Thursday, December 12, 2019

An in depth review of the RavenDB Cloud

The RavenDB Cloud may be an excellent choice for developers looking for a SAAS database on the cloud.
The RavenDB team recently launched the RavenDB Cloud. Becase I use RavenDB for some time and even have blogged a little about it, I think the Raven Cloud deserved an in-depth review.

About RavenDB

I’m a big fan of RavenDB. Over the last 5 years using it in production, I didn't notice any performance issue or impeditive behaviour worth mentioning. The database itself is fast, reliable, has a lot of interesting features (like indexes, transformers, ETLs, scheduling, extensive and very well documented Api) and provides a robust and friendly C# Api.

If you want to know more about my RavenDB experience, please click here.

It's also important to remember that the Raven Cloud runs on top of RavenDB 4, which by itself, imposes some breaking changes on 3.5 users. So, before going forward, let’s take a look at what RavenDB 4 brings to the table.

RavenDB 4 Enhancements

RavenDB 4 came with many, many welcome enhancements from RavenDB 3.5. I highlight some of my favourites below:
  • Management Studio – much faster, beautiful and intuitive. Also brings new features (including clustering support) and is more reliable and simpler to use.
  • Speed – Indeed Raven 4 is indeed much faster than 3.5. All Raven 4 tested features (Db imports, queries, patches and custom implementation) showed significant improvements when compared to RavenDB 3.5.
  • Security – RavenDB 4 offers encrypted storage and backups. Another big shift is authentication via certificates instead of usernames/passwords.
  • New Server Dashboard – the new dashboard offers a holistic overview of the cluster, nodes and databases deployed on a cloud account.
  • Clustering – Raven 4 works on a cluster fashion instead of an instance fashion. This brings better performance, stability and consistency for applications.
  • Auto-Backups: you can setup the database to run periodic backups (incremental or not). This feature is also present on the RavenDB helping to reduce the reliance on personalized jobs and/or scripts. Backups can be encrypted and uploaded to different servers including blob storages on AWS and Azure.
  • Ongoing Tasks – the new Manage Ongoing Tasks interface simplifies the configuration and deployment of important services such as ETL, Sql Replication and Backups.
  • RQL RQL is the new Raven Query Language - a mix of LINQ and JavaScript.
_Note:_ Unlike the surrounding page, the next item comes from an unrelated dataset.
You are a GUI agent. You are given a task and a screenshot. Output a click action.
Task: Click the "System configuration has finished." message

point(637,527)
Much clearer and intuitive than Lucene. See the Queries section for more information.

The RavenDB Cloud

With all that information now let’s review some of the most interesting aspects of the RavenDB Cloud.

Licensing

Currently, the RavenDB Cloud offers 3 types of licenses: Free, Developer and Production with significant differences between them. Notably:
  • Only one free version per cloud account
  • The free version runs only on AWS US East 1
  • Some features (such as SQL replication) are only available on the Production version
If you would like to test it out, remember that apart from the free cloud offering, you could always use a local version of the RavenDB database.
Other aspects of the the free version can be seen below (as of Dec 2019):
And what could you actually do with it? In summary, this is what a free RavenDB Cloud license offers:
  • Create a new RavenDB instance
  • Manage the RavenDB server and databases
  • Configure some aspects of the database (other were not available with the free version)
  • Import an  existing database
  • Query data using a simple console tool
  • Test partially the SQL replication feature
  • Test partially the backup feature

Azure and AWS Integration

The RavenDB Cloud can aslo be deployed on either AWS and Azure’s most popular regions. That means the database could potentially sit on the same datacenter as your application which would significantly reduce the latency between your services and the RavenDB Cloud.
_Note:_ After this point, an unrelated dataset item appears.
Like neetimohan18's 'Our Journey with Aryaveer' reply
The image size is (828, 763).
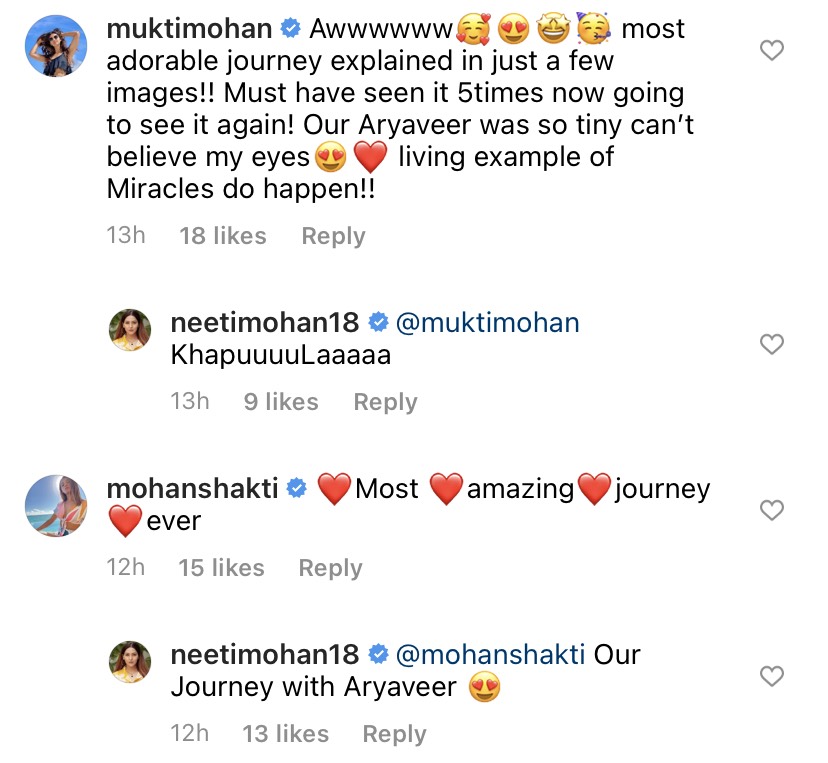pos(772,677)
For example, the below image shows available regions for the Azure data center upon creation of my free cluster:

Pricing

The pricing for Raven Cloud varies according to the tier and time utilization. For example, this was the estimated pricing from the Development Tier for AWS and Azure on Dec 09, 2019:

Production Pricing

Obviously, prices for production will differ from those. Please check the pricing page for an updated information on that.

Testing the RavenDB Cloud

With all that information, let’s now test some aspects of the RavenDB Cloud.

Creating a Raven Cloud Instance

The first step is to access a Raven Cloud database instance is to create an account on RavenDB.net. You should get an email with a token to access your cloud portal from which we’re able to create and manage your cloud cluster.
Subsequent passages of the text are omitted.